#### Task statement:
Can you reproduce each of the records below word for word, leaving the pictures out of your answer?

>> Begin

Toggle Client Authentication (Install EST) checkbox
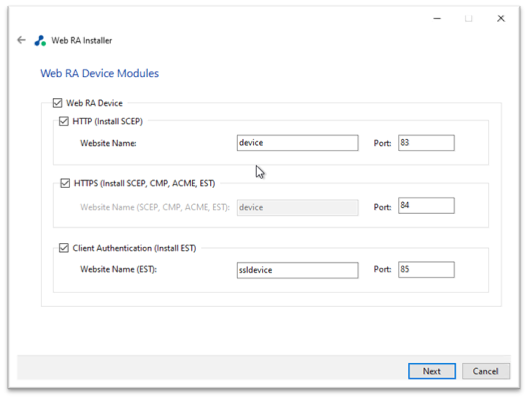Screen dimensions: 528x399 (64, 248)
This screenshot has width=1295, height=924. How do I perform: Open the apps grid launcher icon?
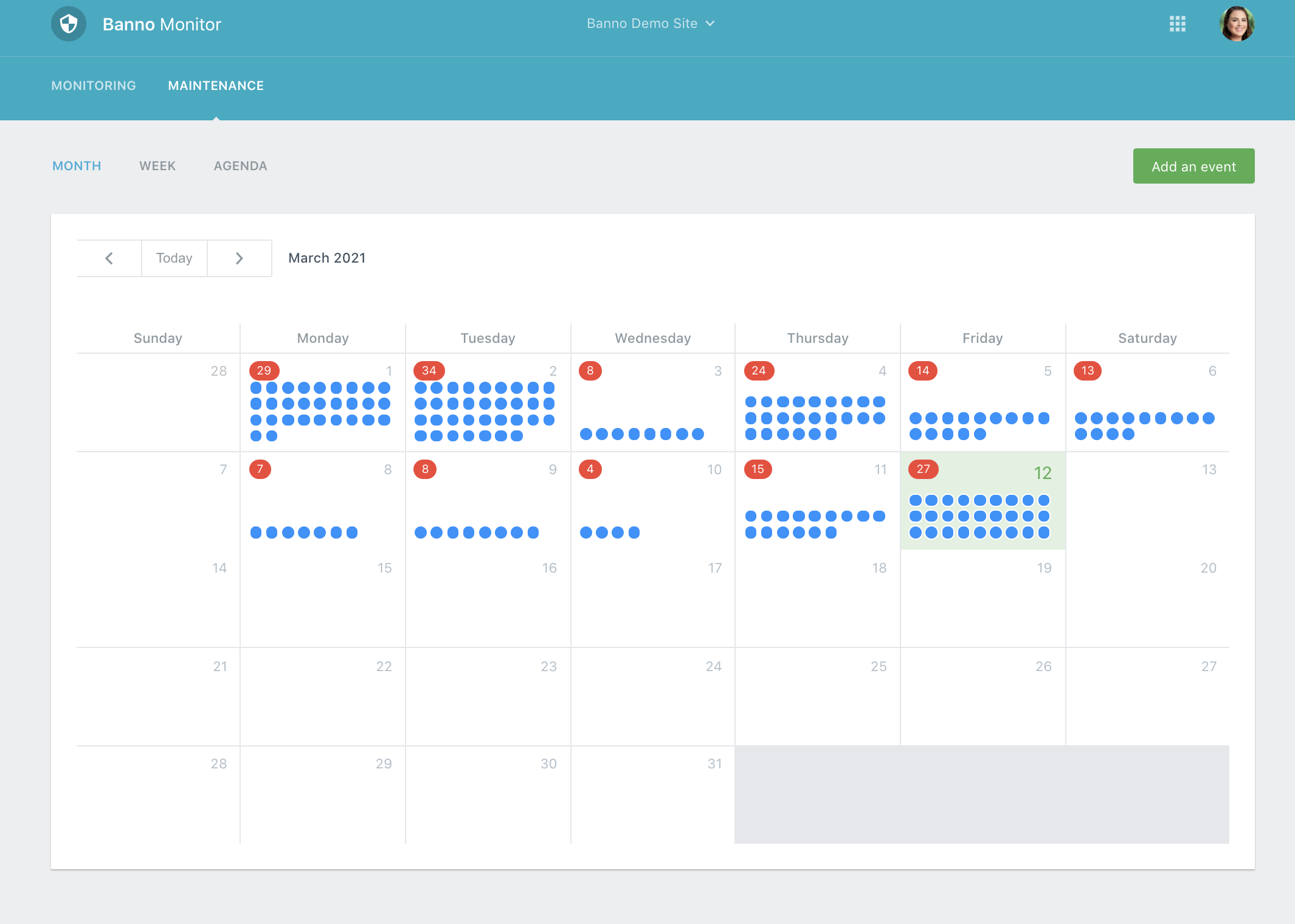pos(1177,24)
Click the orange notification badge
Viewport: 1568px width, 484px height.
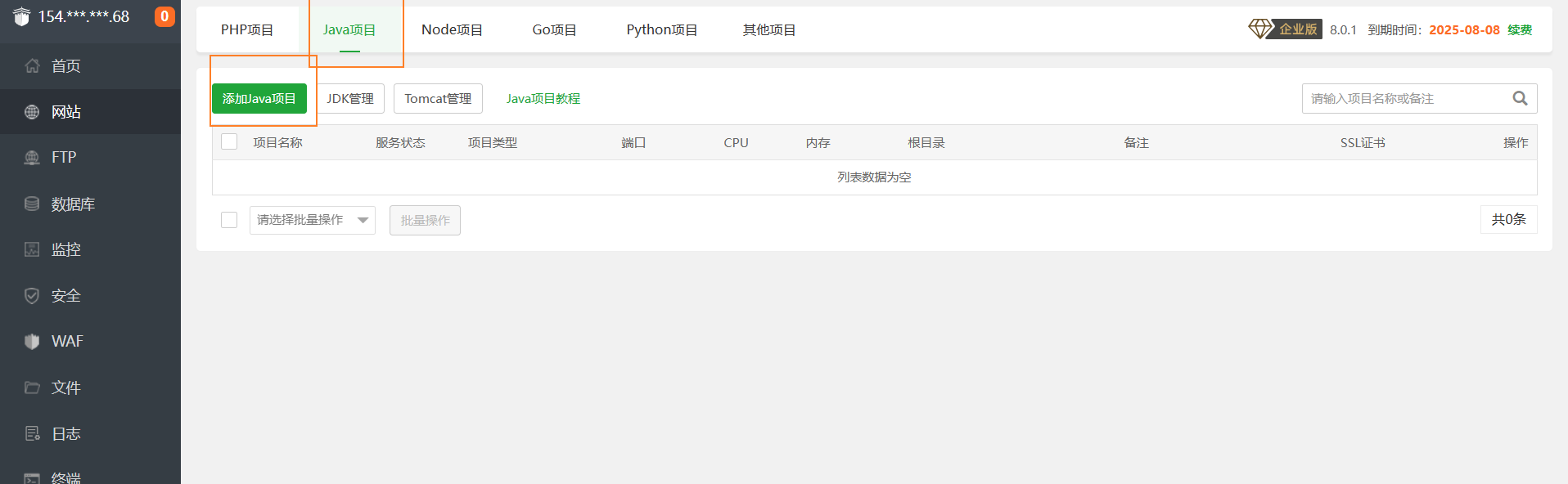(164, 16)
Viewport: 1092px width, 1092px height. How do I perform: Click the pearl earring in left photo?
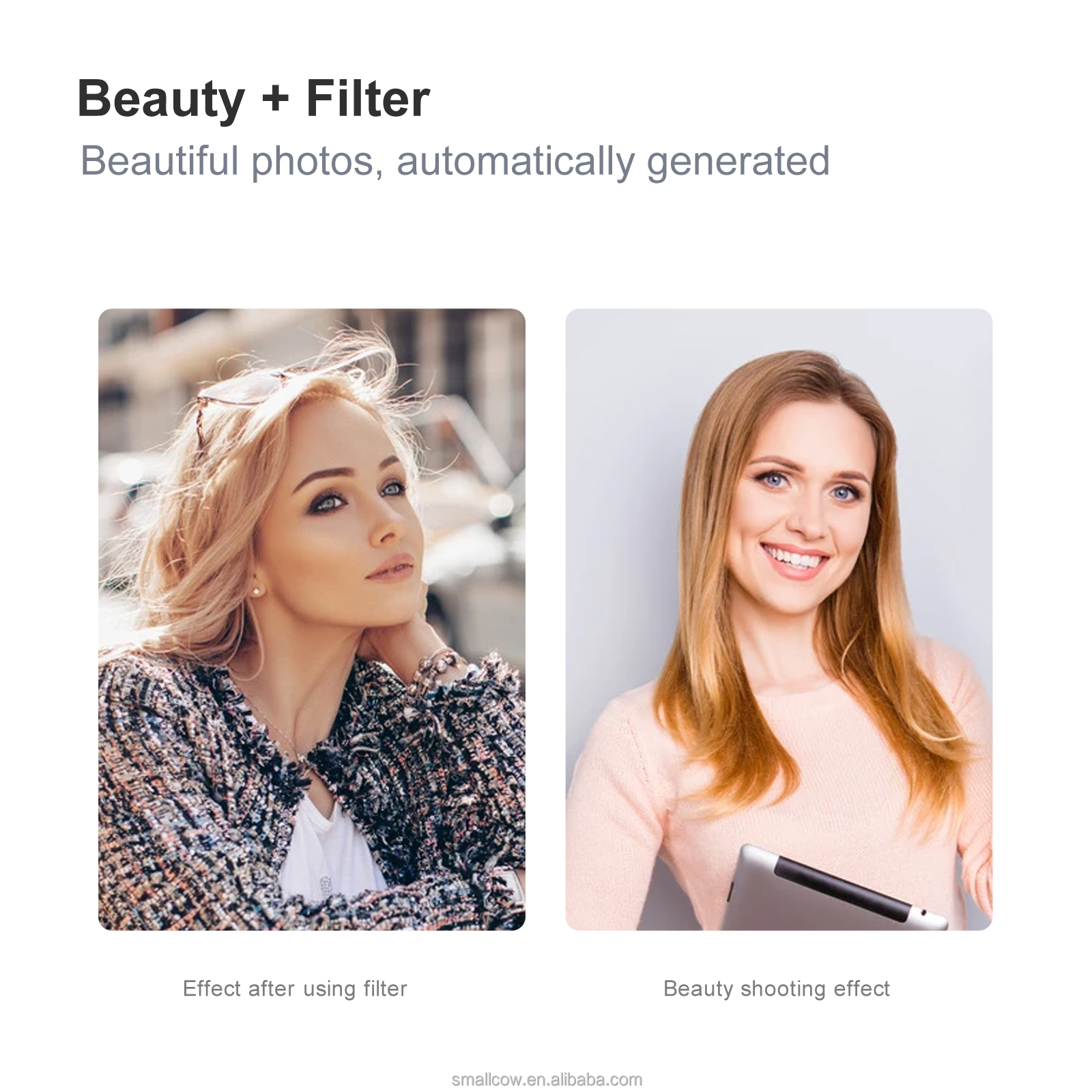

>> End

#### Written solution:
Toggle Client Authentication (Install EST) checkbox
Screen dimensions: 528x399 (64, 248)
This screenshot has width=1295, height=924. How do I perform: Open the apps grid launcher icon?
pos(1177,24)
Click the orange notification badge
Viewport: 1568px width, 484px height.
(164, 16)
Viewport: 1092px width, 1092px height. How do I perform: Click the pearl earring in left photo?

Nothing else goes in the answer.